> [Exercises to complete]:
- a) In the open call, rewrite the part that opens with the words containing "Center for the" and closes with "does that mean?", putting "the gorilla" in place of "Harambe".
- b) Answer from the open call:
(i) What is the entry deadline?
(ii) At which zoo did the boy fall into an exhibit?
(iii) Which ancient philosopher is named?
- c) Resume the open call on rethinking humanism through art after its final sentence.

> [Supplied passage]:
________

Open Call for Work – The Measure of All Things: Rethinking Humanism through Art

Department of Art Gallery

Entry Deadline: Aug. 19

Center for the Arts, University at Buffalo
Buffalo, NY 14260
(716) 645-0557

http://art.buffalo.edu/blog/2016/07/18/call-for-work-the-measure-of-all-things/

The Measure of All Things calls for works of art that rethink humanism and anthropocentrism from various viewpoints. Works may be connected to the theme broadly and all media will be considered.

In May 2016, a four-year-old boy fell into an exhibit at the Cincinnati Zoo, resulting in the death of Harambe, a rare Western Lowland Gorilla, sparking a heated national debate about the significance of human and nonhuman life. All arguments presented Harambe’s life as a loss, but the type of loss varied – a financial loss for the zoo? An entertainment loss for future onlookers? A loss for science and nature? Or was this the loss of a fellow being of significance and, if so, what does that mean?

The ancient philosopher Protagoras is most famous for his claim: “Of all things the measure is Man” and today, Western societies continue to promote anthropocentrism, an approach to the world that assumes humans are the principal species of the planet. We naturalize a scale of worth, in which beings that most resemble our own forms or benefit us are valued over those that do not.

________

> [Raw data]:
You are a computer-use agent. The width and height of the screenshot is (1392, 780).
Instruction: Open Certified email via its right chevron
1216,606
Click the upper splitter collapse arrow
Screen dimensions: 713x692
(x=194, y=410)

________

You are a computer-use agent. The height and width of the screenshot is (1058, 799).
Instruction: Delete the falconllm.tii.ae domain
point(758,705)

________

> [In response]:
- a)
Center for the Arts, University at Buffalo
Buffalo, NY 14260
(716) 645-0557

http://art.buffalo.edu/blog/2016/07/18/call-for-work-the-measure-of-all-things/

The Measure of All Things calls for works of art that rethink humanism and anthropocentrism from various viewpoints. Works may be connected to the theme broadly and all media will be considered.

In May 2016, a four-year-old boy fell into an exhibit at the Cincinnati Zoo, resulting in the death of the gorilla, a rare Western Lowland Gorilla, sparking a heated national debate about the significance of human and nonhuman life. All arguments presented the gorilla’s life as a loss, but the type of loss varied – a financial loss for the zoo? An entertainment loss for future onlookers? A loss for science and nature? Or was this the loss of a fellow being of significance and, if so, what does that mean?

- b)
(i) Aug. 19
(ii) The Cincinnati Zoo
(iii) Protagoras

- c)
The philosophy of humanism has been trumpeted as the hallmark of a civilized society, founded on the unquestioned value of humankind defining not only our economic, political, religious, and social systems, but also our ethical code. However, artists recently have questioned whether humanism has actually lived up to its promises and made the world a better place for humankind. Are we better off privileging humans above all else or could there be other, preferable, ways to value life? With the continued prevalence of violent crimes, even genocide, in the twentieth and twenty-first centuries, we see the ways in which the discourse of humanism falters, as groups are targeted through rhetoric reducing them to the subhuman, and therefore disposable. But what if the subhuman, nonhuman, and even the non-animal and material, were reconsidered as objects of worth even if far removed from us?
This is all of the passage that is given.